**Given records:**
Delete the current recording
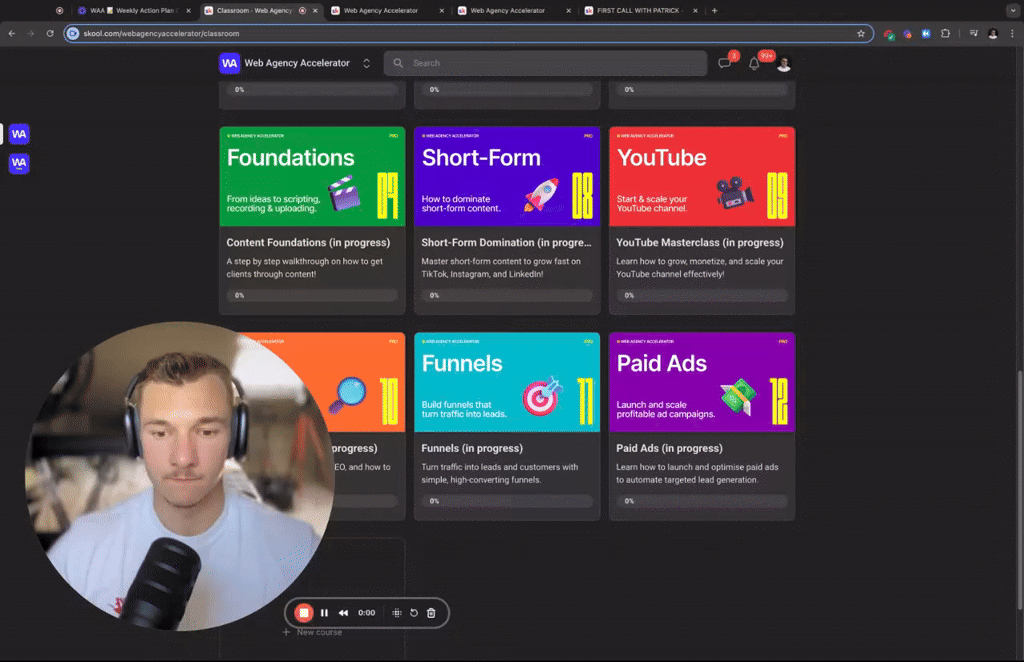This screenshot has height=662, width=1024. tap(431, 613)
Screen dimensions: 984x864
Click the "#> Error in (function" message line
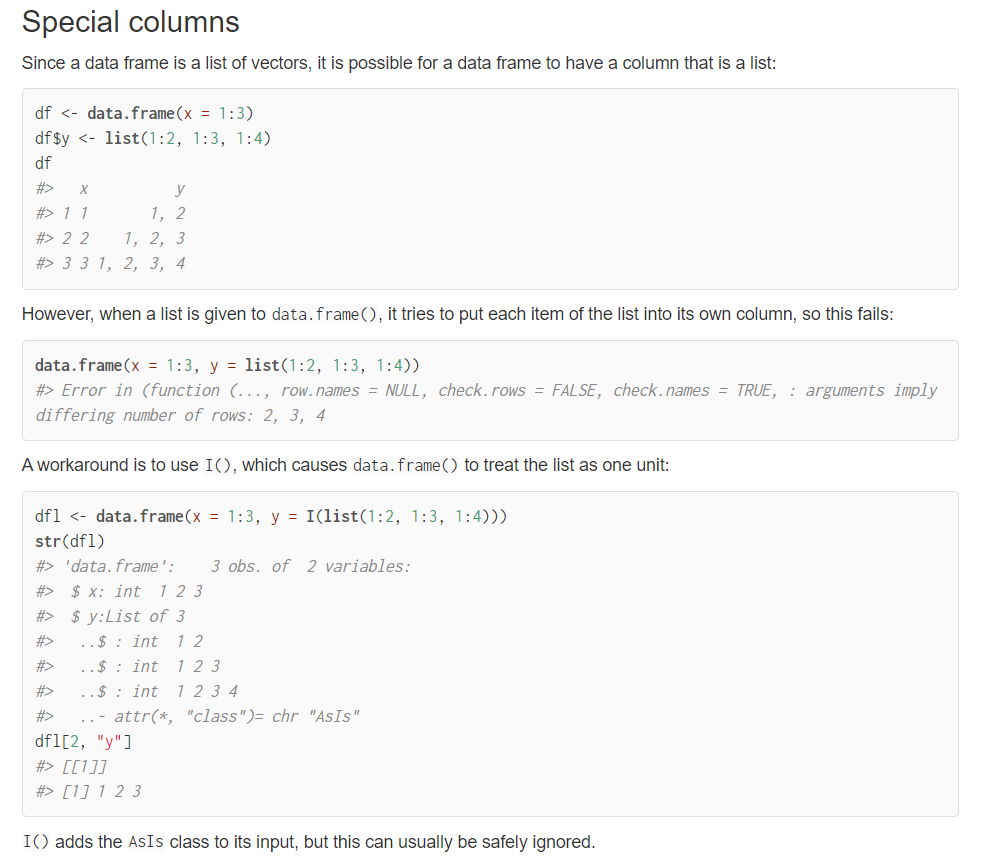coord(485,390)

==

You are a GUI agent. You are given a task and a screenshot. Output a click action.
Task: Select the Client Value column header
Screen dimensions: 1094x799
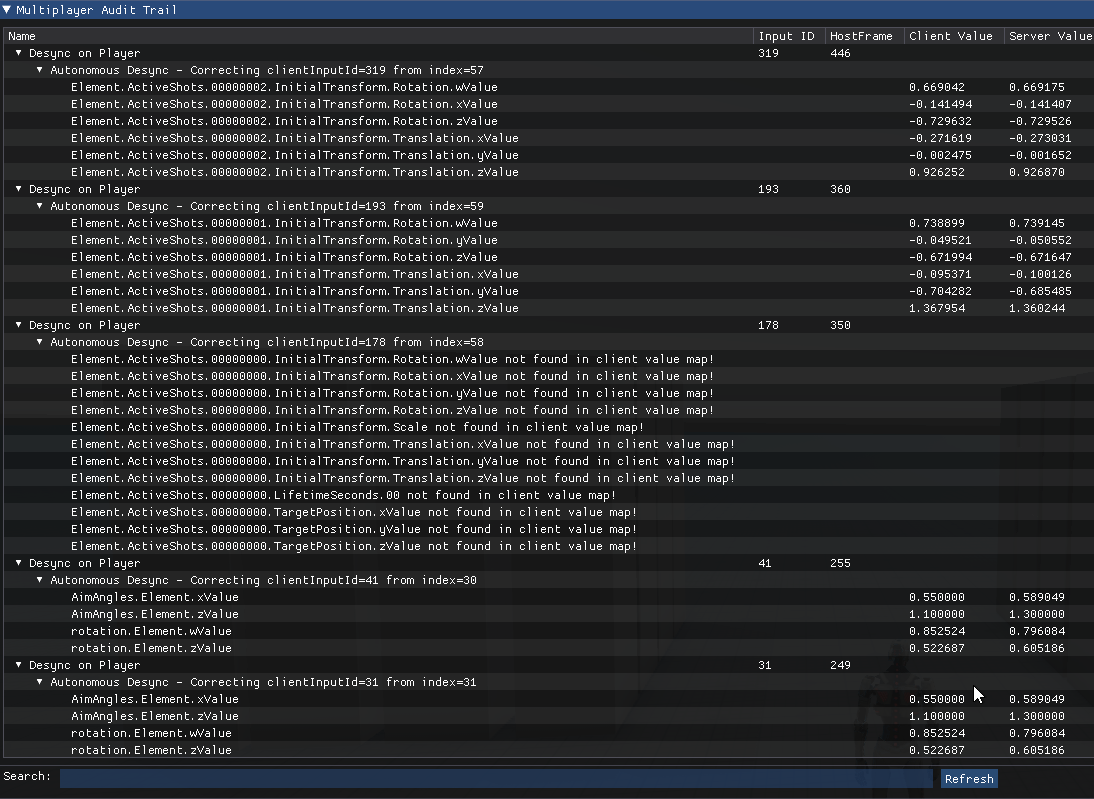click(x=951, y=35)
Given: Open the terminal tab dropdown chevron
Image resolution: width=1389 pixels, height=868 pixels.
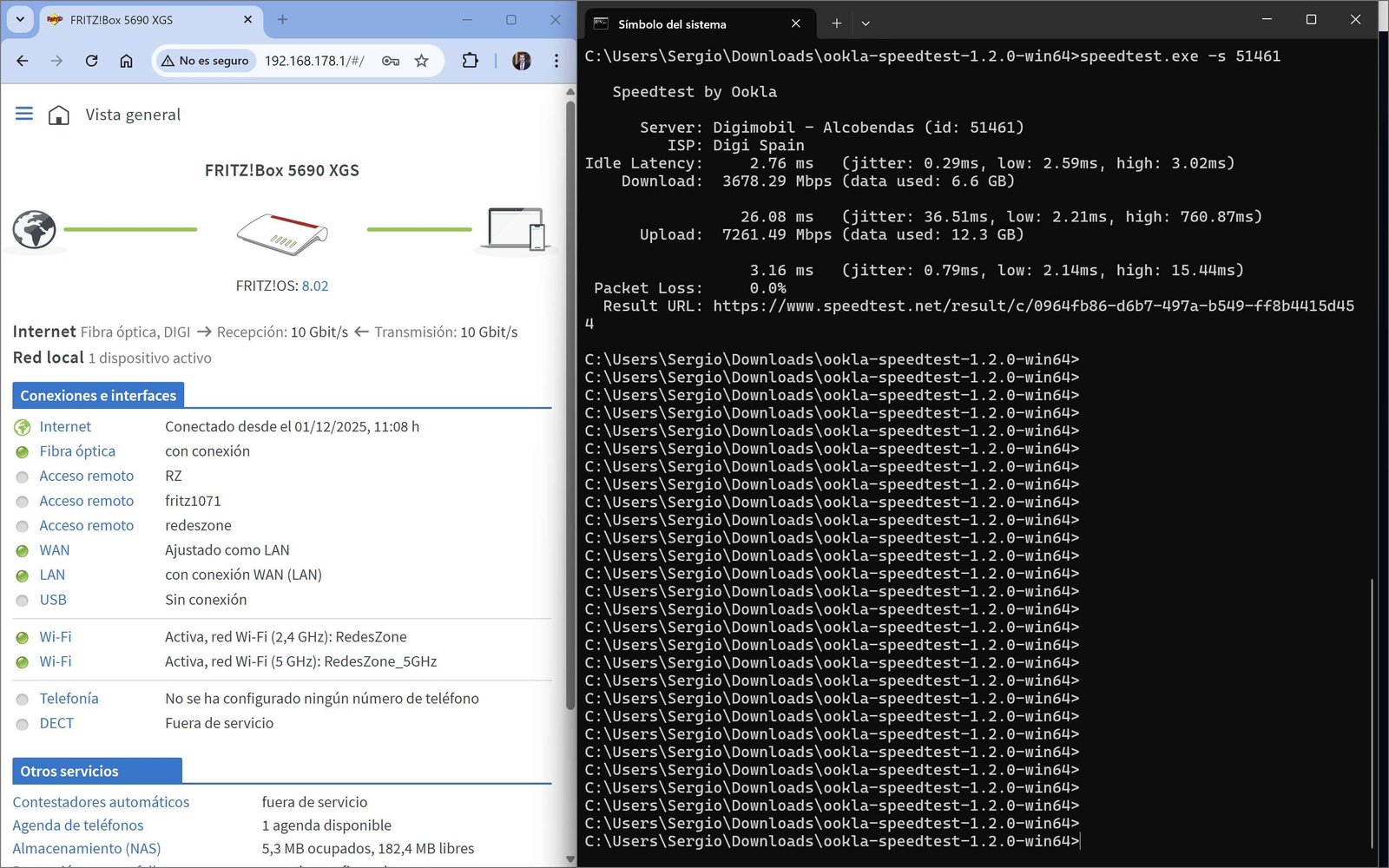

**Description of the task:** Could you reproduce the records from the line containing "Delete the current recording" through the line containing "coord(485,390)", leaving out the pictures?

**Exercise answer:**
Delete the current recording
This screenshot has height=662, width=1024. tap(431, 613)
Screen dimensions: 984x864
Click the "#> Error in (function" message line
coord(485,390)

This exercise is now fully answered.